En dehors des cas où l’indicatif ou le subjonctif sont grammaticalement imposés par le nom dont dépend la complétive, le choix entre ces deux modes est parfois possible après des noms comme fait. Ce qui est intéressant de noter, c’est que d’un point de vue énonciatif, cette possibilité de choix permet parfois à l’énonciateur d’exprimer différemment sa perception du procès dénoté par la subordonnée en question. Selon l’analyse courante, la différence entre (a) Le fait qu’il est parti ne m’étonne pas / (b) Le fait qu’il soit parti ne m’étonne pas réside en ce que l’énonciateur exprime, au moyen de l’indicatif, son adhésion et sa certitude vis-à-vis du procès dénoté par la subordonnée, le fait subordonné étant envisagé en tant que tel, tandis qu’avec le subjonctif, la certitude n’est pas acquise et le fait subordonné est perçu d’un point de vue subjectif, bien que la différence entre ces deux modes soit ténue à cause du sémantisme de fait.
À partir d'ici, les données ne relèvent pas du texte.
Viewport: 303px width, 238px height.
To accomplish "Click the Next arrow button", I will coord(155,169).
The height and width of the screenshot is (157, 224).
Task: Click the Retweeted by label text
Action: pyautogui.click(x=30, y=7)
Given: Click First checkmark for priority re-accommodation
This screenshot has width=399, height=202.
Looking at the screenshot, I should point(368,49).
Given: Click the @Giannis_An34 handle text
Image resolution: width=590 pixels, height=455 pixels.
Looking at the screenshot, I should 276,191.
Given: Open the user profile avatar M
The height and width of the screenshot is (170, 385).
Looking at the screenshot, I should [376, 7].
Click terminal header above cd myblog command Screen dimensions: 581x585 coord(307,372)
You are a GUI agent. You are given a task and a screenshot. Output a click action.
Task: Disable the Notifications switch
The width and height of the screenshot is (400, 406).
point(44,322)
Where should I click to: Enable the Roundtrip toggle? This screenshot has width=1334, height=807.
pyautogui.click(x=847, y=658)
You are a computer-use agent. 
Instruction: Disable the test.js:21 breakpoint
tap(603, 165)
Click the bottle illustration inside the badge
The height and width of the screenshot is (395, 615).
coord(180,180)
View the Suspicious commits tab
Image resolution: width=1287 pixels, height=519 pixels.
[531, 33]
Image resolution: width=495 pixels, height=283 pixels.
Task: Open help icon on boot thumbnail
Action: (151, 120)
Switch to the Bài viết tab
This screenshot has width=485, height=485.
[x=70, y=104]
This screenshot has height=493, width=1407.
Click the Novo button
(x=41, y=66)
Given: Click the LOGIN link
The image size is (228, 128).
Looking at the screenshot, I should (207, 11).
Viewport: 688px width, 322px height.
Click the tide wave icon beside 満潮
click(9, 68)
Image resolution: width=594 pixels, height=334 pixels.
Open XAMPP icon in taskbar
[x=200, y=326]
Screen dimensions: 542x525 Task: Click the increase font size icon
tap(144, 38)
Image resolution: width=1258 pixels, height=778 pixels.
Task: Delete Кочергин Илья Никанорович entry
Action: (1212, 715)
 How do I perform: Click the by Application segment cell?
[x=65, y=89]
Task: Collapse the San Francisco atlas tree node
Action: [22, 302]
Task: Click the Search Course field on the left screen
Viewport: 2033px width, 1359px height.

Nous pensons que c’est de ce point de vue énonciatif qu’on pourrait également expliquer la différence entre la forme verbale déterminative « courte » (dépourvue de suffixe terminatif) et la forme verbale déterminative « longue » incluant un suffixe terminatif, lorsque le choix entre ces deux formes verbales déterminatives est possible pour l’énonciateur, même si la description grammaticale courante ne les aborde pas en termes de mode. Certes, il est clair qu’on ne peut assigner à ces deux formes verbales des valeurs modales identiques à celles qui sont reconnues aux formes verbales à l’indicatif et au subjonctif dans le système français. Mais l’opposition entre ces deux formes verbales coréennes nous semble, en partie, comparable à celle entre les formes verbales à l’indicatif et celles au subjonctif du français, dans la mesure où l’énonciateur peut exprimer, à travers ces formes verbales distinctes, un degré d’adhésion différent par rapport au fait décrit dans la subordonnée.

Contrairement à ce que laisse croire la plupart des descriptions grammaticales, les deux formes verbales déterminatives sont attestées dans des relatives. Nous reviendrons sur ce sujet dans la section suivante consacrée à la question de la différenciation entre relatives et complétives du nom.

Notes
185.

K-S Nam (1986) kuk O wanhy ON pomunp O py O nku (Etude des complétives du coréen), Séoul, Ed. Tap.

186.

[hata], qui est, à l’origine, un verbe équivalent à faire, sert fréquemment à dériver le verbe d’un substantif : [mal] (parole) → [malhata] (parler) / [poko] (rapport) → [pokohata] (rapporter) / [noNtam] (plaisanterie) → [noNtamhata] (plaisanter). Ceci conduit de nombreux linguistes à affirmer que les complétives du nom établissent un lien étroit avec les complétives.

187.

Nous renvoyons le lecteur à une étude effectuée par G. Chevalier et J-M Léard (1994) pour davantage d’informations sur la corrélation entre les propriétés sémantiques des noms régissant une complétive, (« noms modalisateurs » pour ces linguistes) et des manifestations syntaxiques, en l’occurrence le mode du verbe subordonné, dans la subordonnée.